# [TEXT TO READ]
But first lets have a look at the freshwater case in the Seychelles: 

                                          I'm not showing off or anything :D

Water supply in Seychelles is primarily from river sources, combined with groundwater extraction and desalination plants in some locations. Water distribution on the three main islands: Mahe, Praline and La Digue is extensive, serving more than 87% of the population with treated water supply. Despite these efforts, water restriction are common on the three main islands. The technical executive and project director of dams, hydropower and undergrounds works, Gibbs, noted: the islands are experiencing water shortages, with only 60% of the current demand being met on average (Boralho, 2013).The water shortage crisis is worse during the dry season (June to November), with water restrictions and rationing being more frequent and consistent in recent years. Why is this? Lets first take a look at the climate change. 

Climate change: 

Seychelles like many other small island states, has been affected by climate change which includes a shift in weather patterns of rainy and dry seasons. There is strong evidence that under most climate change scenarios, water resources in small islands are likely to be seriously compromised (SNCCS, 2009). Results from four global circulation models, indicate that climate change is expected to increase the severity of water shortages on Mahé, Praslin and La Digue because of the following factors : 

• decreases in rainfall during the dry southeast monsoon which will reduce stream flow, groundwater recharge and therefore water supply

• increases in surface air temperatures which will increase rates of evapotranspiration and consequently reduce stream flow, ground water recharge and further exacerbate the water supply problem

• and increases in rainfall intensity which will result in greater surface runoff and reduced water capture in existing storage facilities. 

Data from Seychelles national climate change strategy shows that annual rainfall anomaly trends on Mahe for the period 1972- 2006 are upward by 13.7 mm a year from the average annual rainfall of 2,200 millimetre, indicating a wetter climate.  

                                     annual precipitation anomalies for Mahe : 1972 1997

However as Payet and Agricole (2006) note : a warmer and wetter climate for the Seychelles will not necessarily translate into a greater availability of water. Dry spells are likely to be longer, and precipitation events more intense. These predicted changes will affect water supply adversely because of greater variation in stream flow (SNCCS, 2009). At the moment the water supply system is highly vulnerable to meteorological conditions which are becoming increasingly variable as a result of climate change. However if there were adequate storage capacity to transfer water resources from the wet to the dry season the situation the vulnerability to climate change in Seychelles would not be as intense (UNDP, no date) which leads us onto our human factors.

# [SET TASKS]
**a)** In the passage on Seychelles water supply, which months make up the dry season?
**b)** Continue the passage on Seychelles water supply, starting right after its final sentence.
The records that follow come from a separate source and are unrelated to the passage on Seychelles water supply.

# [DATA LISTING]
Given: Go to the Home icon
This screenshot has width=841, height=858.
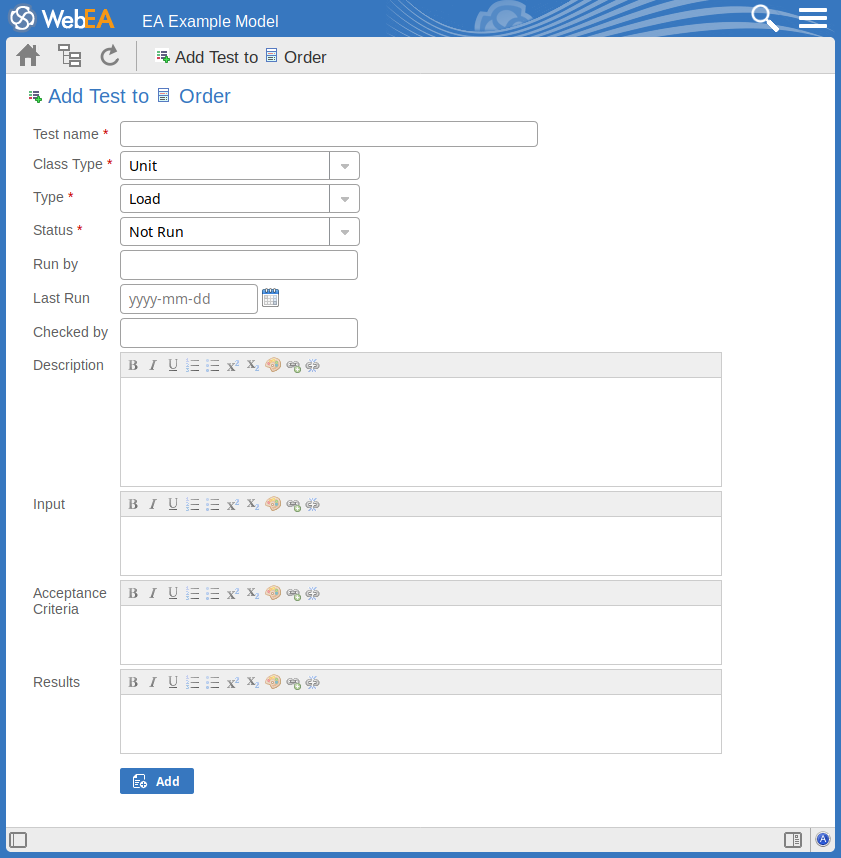Looking at the screenshot, I should coord(28,56).
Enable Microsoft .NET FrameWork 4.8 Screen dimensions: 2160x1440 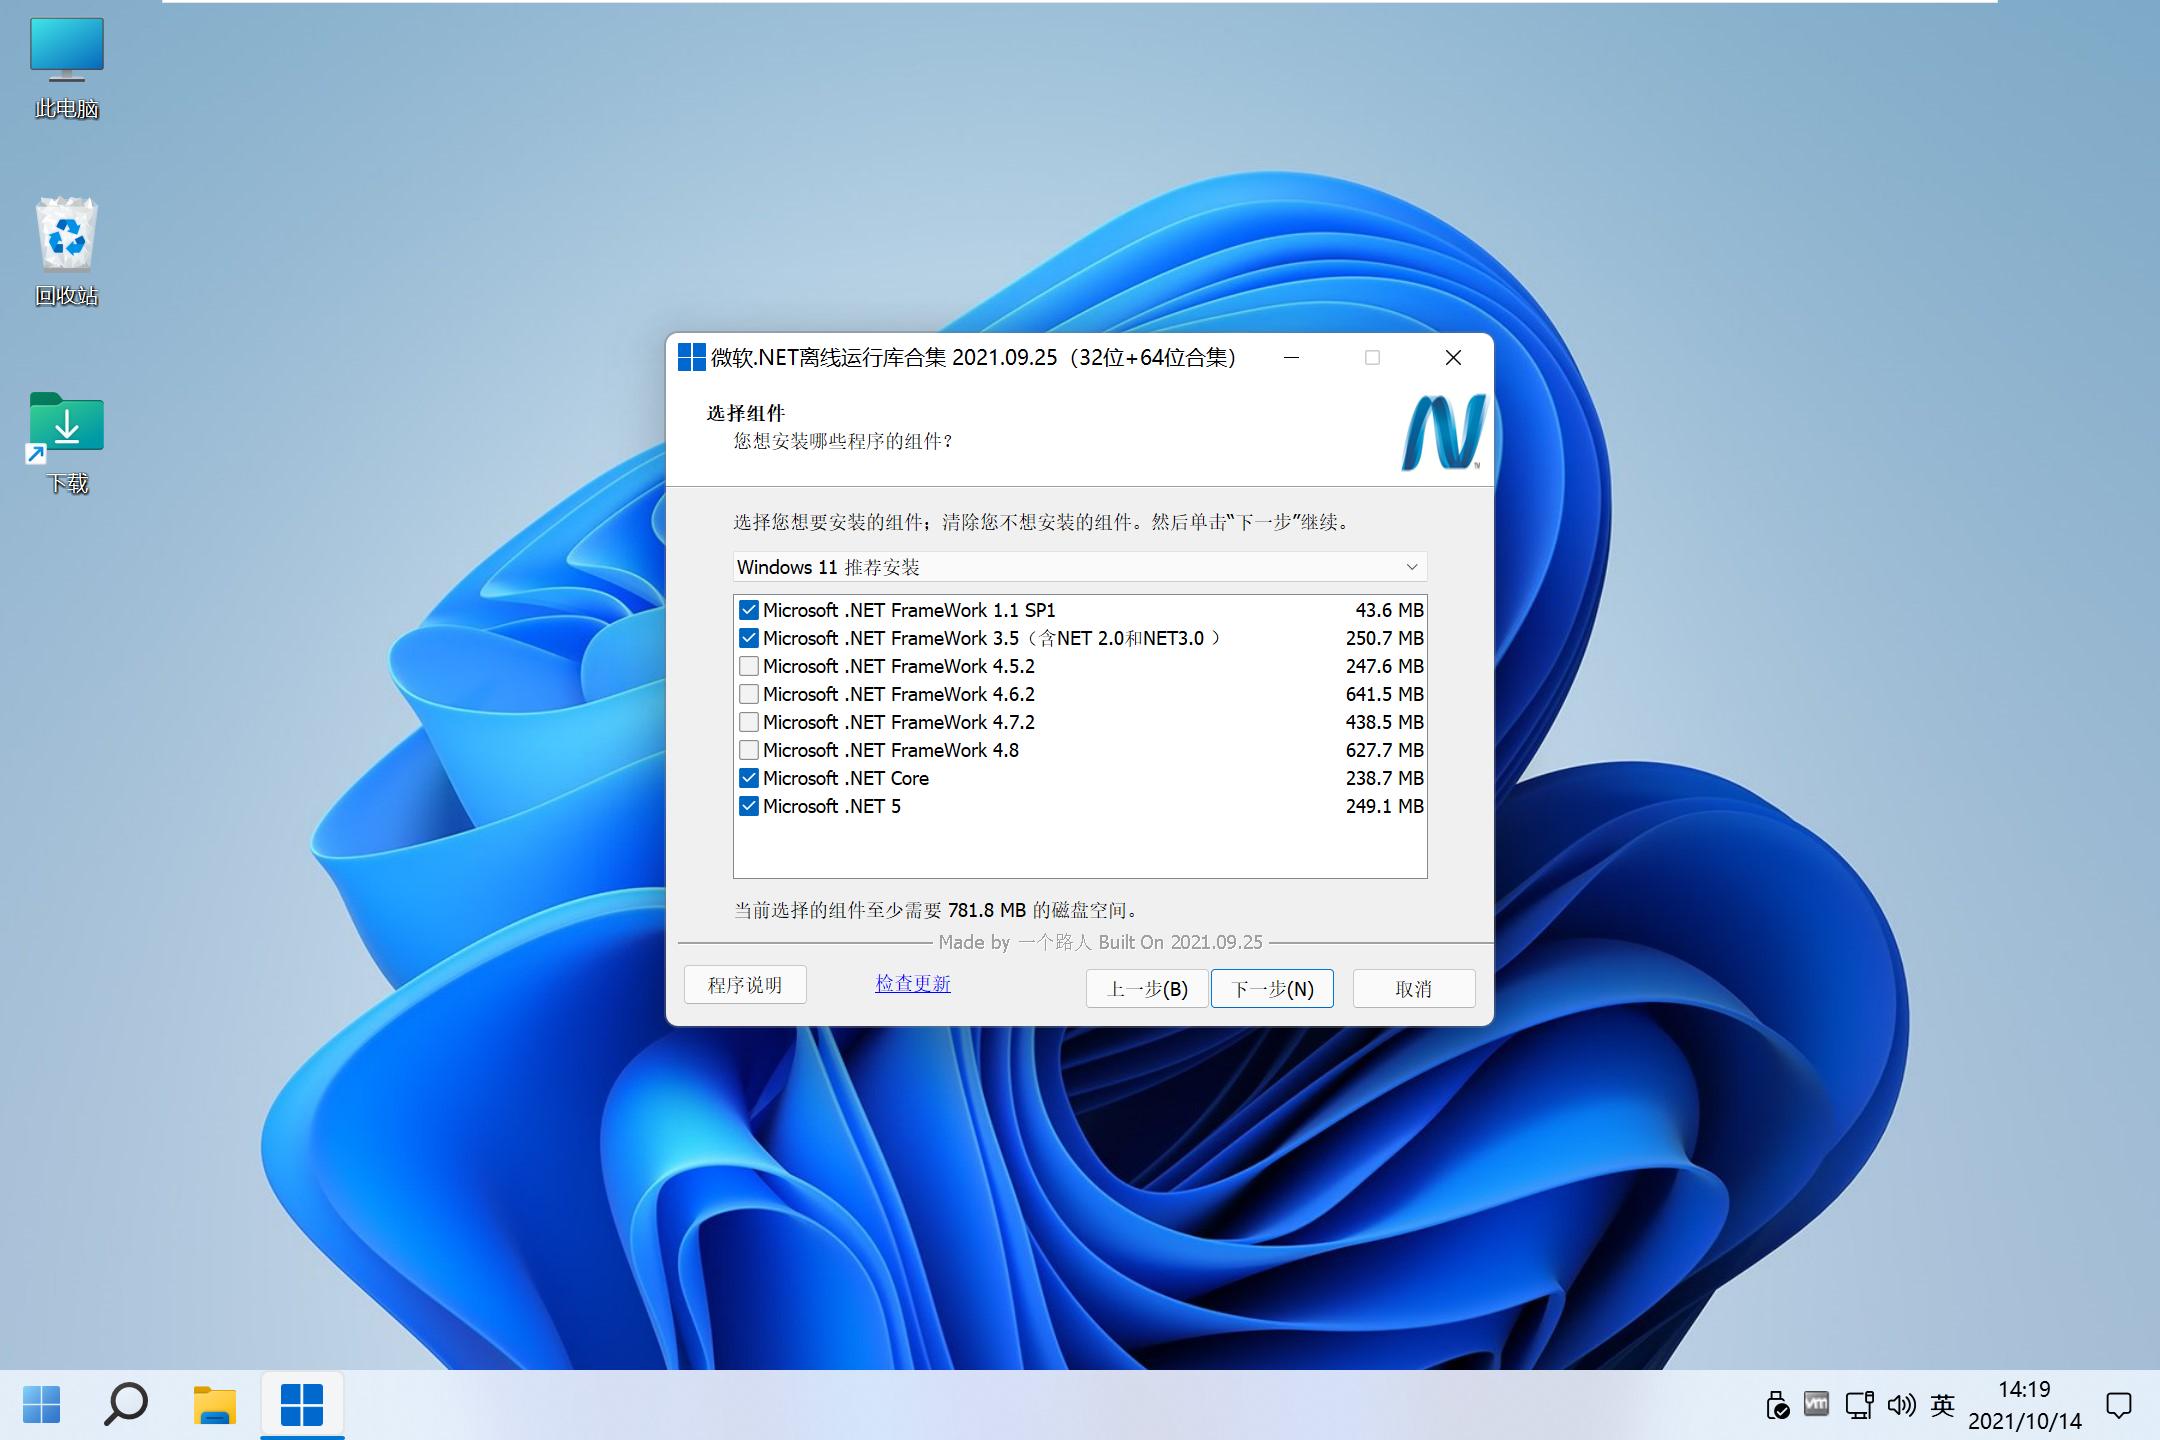(749, 750)
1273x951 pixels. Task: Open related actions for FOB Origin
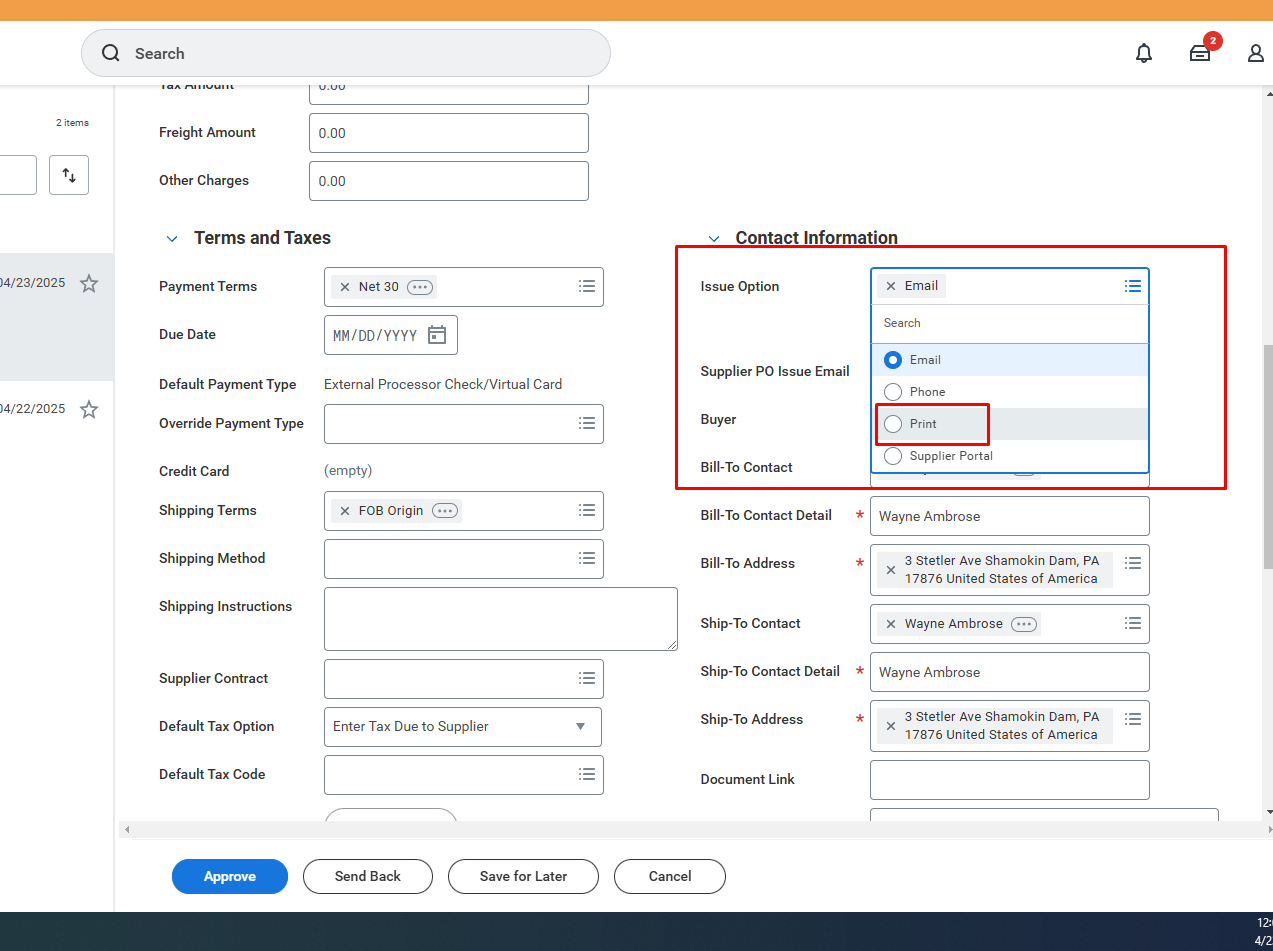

# [TASK-BY-TASK ANSWERS]
**a)** June to November.

**b)**
Human factors

The issue of insufficient storage facilities is constantly being raised by the general public in the Seychelles. The main reservoir that supplies water to the population on the main island of Mahe (where I live) is La Gogue dam can presently hold one million cubic metres of water. During the rainy season the dam often fills to the brim and then overflows, causing the loss of water which during the subsequent dry season is then sorely missed. Added to this  a high percentage of water – about 44% – is unaccounted for and, therefore, lost, owing to an ageing reticulation system. 

                                                         La Gogue dam 

So what we see here is humans being to blame for the water insecurity as a result of underinvestment in water infrastructure. Consequently a dam which was built in 1976 is still the major supplier to a population which has grown to  90,000 and furthermore in addition to on average 200,000 tourist arrivals a year. However physical factors has partly to blame for the lack in water storage in Seychelles. 

Physical factors: 

Because of the hilly topography of the Seychelles islands it is difficult to create sufficient storage capacity at reasonable cost.  Furthermore groundwater resources are limited as not much water is stored at the feet of the hills and the water available is often hard and contains traces of salt (Feow, no date). 

However the limited opportunities to expand storage capacity should not be a complete obstruction to the development of better storage capacity especially as continuous population growth, tourism activities and other commercial developments will result in an increase of 6% to 8% a year in the estimated demand for potable water in the Seychelles, meaning at that rate, the current water supply will soon be exceeded. 

                 Mahe projected Daily water demands, yields and shortfall in supply (revised October 2004)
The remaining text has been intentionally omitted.